According to a 2014 research article published in the journal Mediators of Inflammation, refined carbs trigger low-grade inflammation, which in turn, may contribute to insulin resistance and obesity. Another study, which was featured in the The American Journal of Clinical Nutrition in 2015, has linked refined sugars to mood swings, fatigue and depression.

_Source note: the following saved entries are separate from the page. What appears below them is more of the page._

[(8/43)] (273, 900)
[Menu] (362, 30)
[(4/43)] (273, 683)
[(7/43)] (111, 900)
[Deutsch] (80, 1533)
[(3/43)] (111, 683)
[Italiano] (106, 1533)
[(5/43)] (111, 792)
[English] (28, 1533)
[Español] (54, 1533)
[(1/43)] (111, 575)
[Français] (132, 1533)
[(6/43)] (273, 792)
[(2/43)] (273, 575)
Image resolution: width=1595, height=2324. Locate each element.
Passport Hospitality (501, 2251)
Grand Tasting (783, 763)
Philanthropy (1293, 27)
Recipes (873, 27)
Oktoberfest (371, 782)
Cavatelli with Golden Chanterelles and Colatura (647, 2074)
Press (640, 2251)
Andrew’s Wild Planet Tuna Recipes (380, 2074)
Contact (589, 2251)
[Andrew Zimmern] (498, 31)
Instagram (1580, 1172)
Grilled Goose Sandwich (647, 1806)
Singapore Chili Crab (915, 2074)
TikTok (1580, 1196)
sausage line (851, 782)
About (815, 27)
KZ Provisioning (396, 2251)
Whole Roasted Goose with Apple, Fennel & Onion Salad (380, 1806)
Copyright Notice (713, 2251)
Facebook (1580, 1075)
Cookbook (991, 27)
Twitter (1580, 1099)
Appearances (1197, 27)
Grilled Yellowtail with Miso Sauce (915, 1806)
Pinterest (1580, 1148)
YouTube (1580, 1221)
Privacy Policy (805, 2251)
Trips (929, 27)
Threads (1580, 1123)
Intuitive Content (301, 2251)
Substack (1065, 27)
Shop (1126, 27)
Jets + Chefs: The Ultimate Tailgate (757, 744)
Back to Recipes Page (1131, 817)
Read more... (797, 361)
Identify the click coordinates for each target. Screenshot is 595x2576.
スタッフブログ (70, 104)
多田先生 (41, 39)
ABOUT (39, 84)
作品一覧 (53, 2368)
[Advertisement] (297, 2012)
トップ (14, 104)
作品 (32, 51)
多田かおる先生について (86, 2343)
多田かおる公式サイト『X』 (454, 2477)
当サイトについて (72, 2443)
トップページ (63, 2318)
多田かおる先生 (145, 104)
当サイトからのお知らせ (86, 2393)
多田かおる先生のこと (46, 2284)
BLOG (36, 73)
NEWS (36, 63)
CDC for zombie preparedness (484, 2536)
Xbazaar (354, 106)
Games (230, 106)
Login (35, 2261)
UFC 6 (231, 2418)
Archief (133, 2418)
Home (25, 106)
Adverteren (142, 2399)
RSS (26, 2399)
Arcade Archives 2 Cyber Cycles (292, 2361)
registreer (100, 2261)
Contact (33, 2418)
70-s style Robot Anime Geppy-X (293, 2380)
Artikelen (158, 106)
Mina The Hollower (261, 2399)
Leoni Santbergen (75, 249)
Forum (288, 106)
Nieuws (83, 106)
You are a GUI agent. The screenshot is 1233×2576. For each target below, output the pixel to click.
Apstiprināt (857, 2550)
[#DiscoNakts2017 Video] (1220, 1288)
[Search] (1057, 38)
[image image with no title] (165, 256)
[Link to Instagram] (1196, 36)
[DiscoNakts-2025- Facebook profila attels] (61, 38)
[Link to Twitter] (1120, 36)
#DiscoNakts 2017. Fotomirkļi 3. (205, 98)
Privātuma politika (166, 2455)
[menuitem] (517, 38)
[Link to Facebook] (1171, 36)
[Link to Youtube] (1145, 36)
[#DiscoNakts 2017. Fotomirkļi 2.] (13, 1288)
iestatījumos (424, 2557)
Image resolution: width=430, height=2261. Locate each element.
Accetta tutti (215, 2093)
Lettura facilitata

While it's true that eating one cookie or a piece of chocolate is unlikely to cause any harm, these foods can affect your health when consumed in excess.
Refined carbs have a high glycemic index and little or no nutritional value, leading to blood sugar spikes followed by crashes. Breakfast cereals, for example, have been stripped of almost all fiber, so the sugar is quickly absorbed into your bloodstream. Over time, blood sugar fluctuations may put you at risk for diabetes and metabolic problems. Whole grains, by contrast, are high in fiber and protect against heart disease, diabetes, cancer and mortality from all causes, according to a 2016 review featured in The BMJ journal.
Good Carbs Versus Bad Carbs
Not all carbs are created equal. Whole, minimally processed foods such as fresh fruits, vegetables, legumes and grains contain both simple and complex carbs. These nutrients are your body's primary source of fuel.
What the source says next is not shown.